Periodic Reporting for period 4 - ASIAPAST (From herds to empire: Biomolecular and zooarchaeological investigations of mobile pastoralism in the ancient Eurasian steppe)
Reporting period: 2022-10-01 to 2024-03-31
WP2 results included isotopic data measured from human remains from Mongolia indicating herders consumed diets consisting primarily of terrestrial animal proteins. Bulk carbon isotope analyses of human remains also indicate that millet came into use extraordinarily late in Mongolia, coinciding with the rise of the Xiongnu empire. Strontium and oxygen isotopes analyses of ancient human teeth from Mongolia demonstrate regional circulation of Xiongnu intermediary elites that served to consolidate the power of the first ‘state on horseback’. Zooarchaeological analyses have revealed a shift in the importance of animals in ancient mortuary monuments in Mongolia, reflecting a shift in role of animals as a means of political negotiation. Stable isotope analyses of animal remains from Mongolia demonstrate wide variation in herd management strategies, including winter foddering and seasonal mobility. Stable isotope analyses of late prehistoric animal remains from Uzbekistan reveal strong influence of local environmental inputs in their isotopic composition, likely overriding the imprint of human animal management activities.
Main results from WP3 from organic residue analyses of pottery suggest that animal meats and fats had an outsized importance in the northern Kazakh steppe with little or no contribution from dairy, but dairy was an important food in the drier southern Kazakh steppe. Organic residue and biomarker analyses of pottery from Altai reveal complex food processing activities involving the use of unexpectedly diverse food resources throughout the Neolithic, Bronze, and Iron Ages. Proteomics analyses of dental calculus from Bronze and Iron Age human remains from Mongolia identify only uneven consumption of dairy across the Mongolian steppe despite previous work, based on a small sample size, asserting that dairy consumption was a key part of Bronze Age diets there. Initial proteomic analyses for dairy proteins (beta lactoglobulin) hint at marked temporal shifts in human dairy consumption in the Russian Altai and also Kazakhstan.
For WP4, ancient DNA analyses work on goats indicate that goats spread along two transmission pathways into the Eurasian steppe, the first along a northern route along the open steppe belt (northern Kazakhstan) and the second along the Inner Asian Mountain Corridor via the Tian Shian mountain range. WP4 results also include genetic evidence for the earliest domesticated sheep in the Altai at ca 3000 BC associated with the Afanasievo culture. Cytochrome b work confirms the persistence of sheep over goats in the Altai region.
ASIAPAST also ensured maximization of proteome recovered of beta lactoglobulin and alpha caseins in human dental calculus through development of a new paramagnetic bead approach that tests the influence of demineralization acid on recovered proteome complexity and sequence coverages matched for significant proteins. This work found that a protocol utilizing EDTA combined with paramagnetic beads increased proteome complexity, in some cases doubling the number of unique peptides and number of proteins matched, compared to protocols involving the use of HCl and either acetone precipitation or ultrafiltration. Altogether, this development increased sequence coverage of dietary milk proteins and has further implications for the study of diseases within these ancient populations by increasing the number of proteins of bacterial origin recovered from dental calculus.

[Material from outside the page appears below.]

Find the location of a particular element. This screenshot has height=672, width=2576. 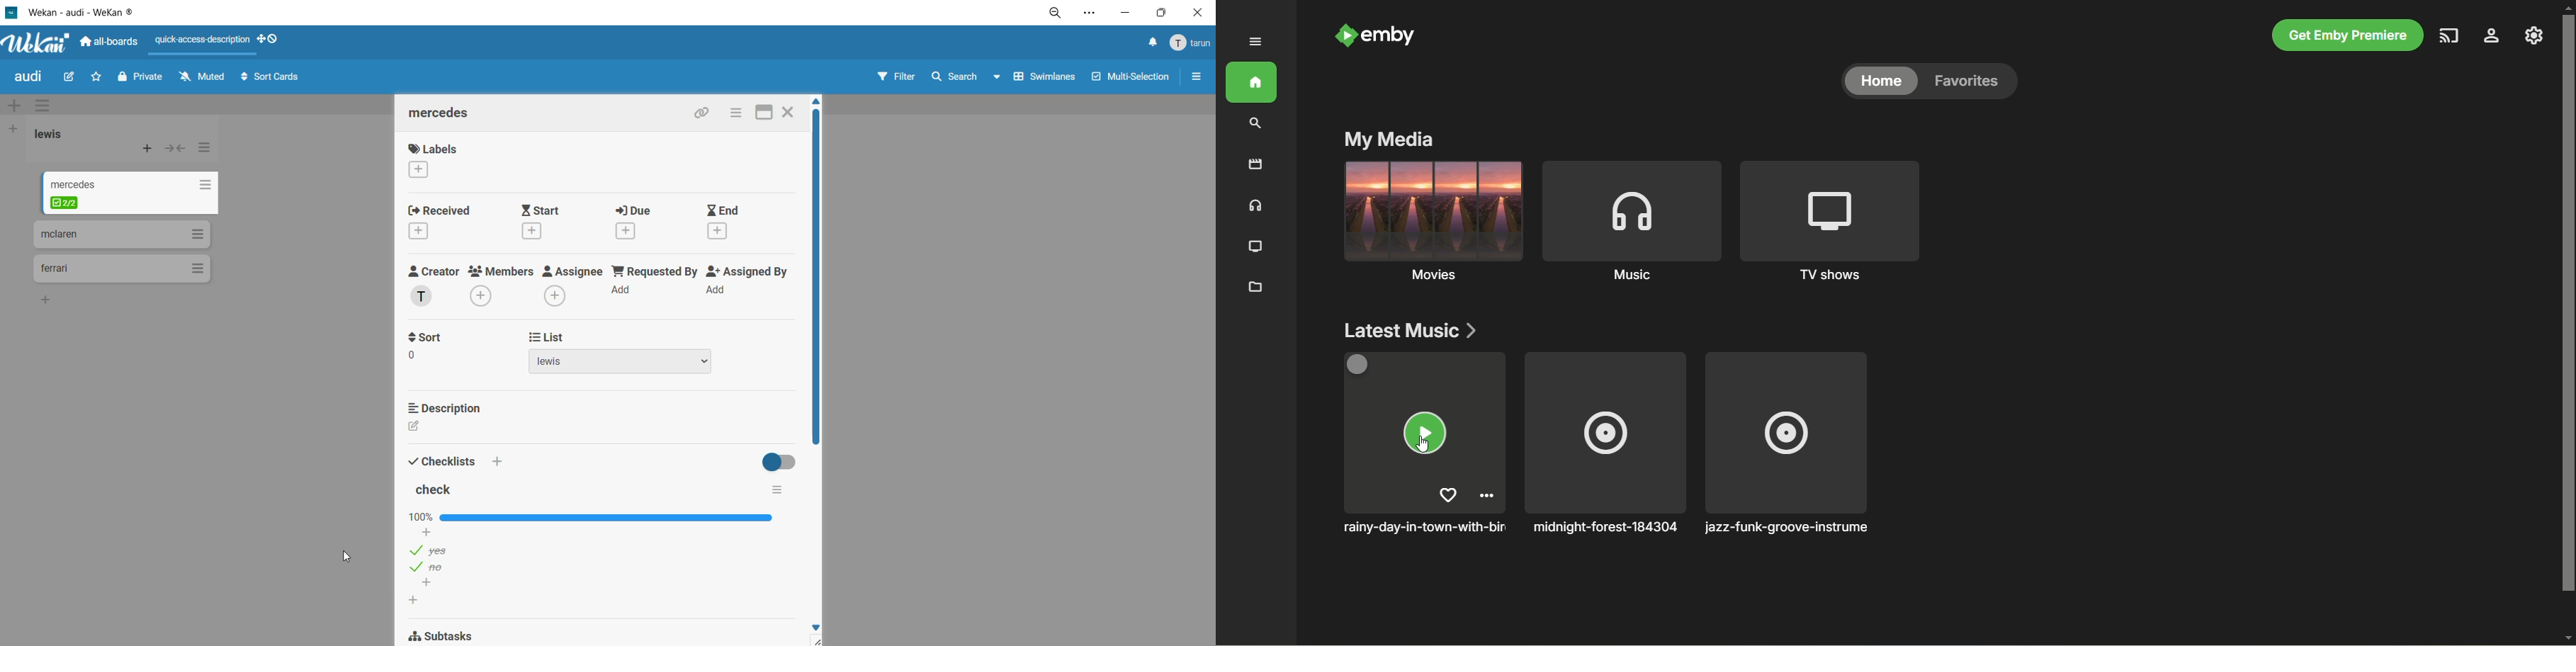

end is located at coordinates (727, 221).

Expected results until the end of the project include isolating establishing where and when hunter-gatherer and pastoralist mobility patterns changed and under what conditions, determine if there were regional distinctions in the demographic composition of livestock herds and the husbandry strategies used to manage them, document whether shifts in the intensity of processing of ruminant fat, milk fat, and fish oil correspond with changes in pastoralist dietary intake, and establish when and where the distinction between livestock as a primarily subsistence resource and livestock means to ideological and political expression emerged.